Input material –
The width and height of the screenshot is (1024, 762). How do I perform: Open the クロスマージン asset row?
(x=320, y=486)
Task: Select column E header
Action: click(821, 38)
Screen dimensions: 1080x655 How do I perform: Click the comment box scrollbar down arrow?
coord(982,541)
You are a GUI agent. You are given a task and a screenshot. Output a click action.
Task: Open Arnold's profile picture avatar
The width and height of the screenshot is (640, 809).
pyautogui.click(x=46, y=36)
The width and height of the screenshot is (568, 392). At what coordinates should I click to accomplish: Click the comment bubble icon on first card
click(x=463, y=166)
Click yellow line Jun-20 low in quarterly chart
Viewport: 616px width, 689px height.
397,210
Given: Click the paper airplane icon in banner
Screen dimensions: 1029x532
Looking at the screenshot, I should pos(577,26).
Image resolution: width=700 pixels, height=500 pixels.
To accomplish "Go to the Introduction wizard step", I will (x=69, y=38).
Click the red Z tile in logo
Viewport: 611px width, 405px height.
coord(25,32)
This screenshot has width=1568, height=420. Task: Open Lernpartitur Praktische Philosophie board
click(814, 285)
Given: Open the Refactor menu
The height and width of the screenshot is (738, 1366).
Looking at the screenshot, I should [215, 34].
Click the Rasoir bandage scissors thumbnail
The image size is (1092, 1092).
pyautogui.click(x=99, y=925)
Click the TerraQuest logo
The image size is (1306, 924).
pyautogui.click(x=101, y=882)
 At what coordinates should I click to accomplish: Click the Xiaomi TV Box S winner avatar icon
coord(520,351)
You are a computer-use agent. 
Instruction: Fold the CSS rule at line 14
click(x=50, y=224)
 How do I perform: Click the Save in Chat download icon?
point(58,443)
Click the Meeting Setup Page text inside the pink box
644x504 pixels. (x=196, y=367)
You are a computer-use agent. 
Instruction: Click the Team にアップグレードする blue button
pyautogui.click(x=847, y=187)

Exercise directions – All of the entries need to be reproduced exactly; please write them out.

Answer area –
The width and height of the screenshot is (1024, 762). How do I perform: Open the クロスマージン asset row?
(x=320, y=486)
Task: Select column E header
Action: click(821, 38)
Screen dimensions: 1080x655 How do I perform: Click the comment box scrollbar down arrow?
coord(982,541)
You are a GUI agent. You are given a task and a screenshot. Output a click action.
Task: Open Arnold's profile picture avatar
The width and height of the screenshot is (640, 809).
pyautogui.click(x=46, y=36)
The width and height of the screenshot is (568, 392). At what coordinates should I click to accomplish: Click the comment bubble icon on first card
click(x=463, y=166)
Click yellow line Jun-20 low in quarterly chart
Viewport: 616px width, 689px height.
397,210
Given: Click the paper airplane icon in banner
Screen dimensions: 1029x532
Looking at the screenshot, I should pos(577,26).
Image resolution: width=700 pixels, height=500 pixels.
To accomplish "Go to the Introduction wizard step", I will (x=69, y=38).
Click the red Z tile in logo
Viewport: 611px width, 405px height.
coord(25,32)
This screenshot has width=1568, height=420. Task: Open Lernpartitur Praktische Philosophie board
click(814, 285)
Given: Open the Refactor menu
The height and width of the screenshot is (738, 1366).
Looking at the screenshot, I should [215, 34].
Click the Rasoir bandage scissors thumbnail
The image size is (1092, 1092).
pyautogui.click(x=99, y=925)
Click the TerraQuest logo
The image size is (1306, 924).
pyautogui.click(x=101, y=882)
 At what coordinates should I click to accomplish: Click the Xiaomi TV Box S winner avatar icon
coord(520,351)
You are a computer-use agent. 
Instruction: Fold the CSS rule at line 14
click(x=50, y=224)
 How do I perform: Click the Save in Chat download icon?
point(58,443)
Click the Meeting Setup Page text inside the pink box
644x504 pixels. (x=196, y=367)
You are a computer-use agent. 
Instruction: Click the Team にアップグレードする blue button
pyautogui.click(x=847, y=187)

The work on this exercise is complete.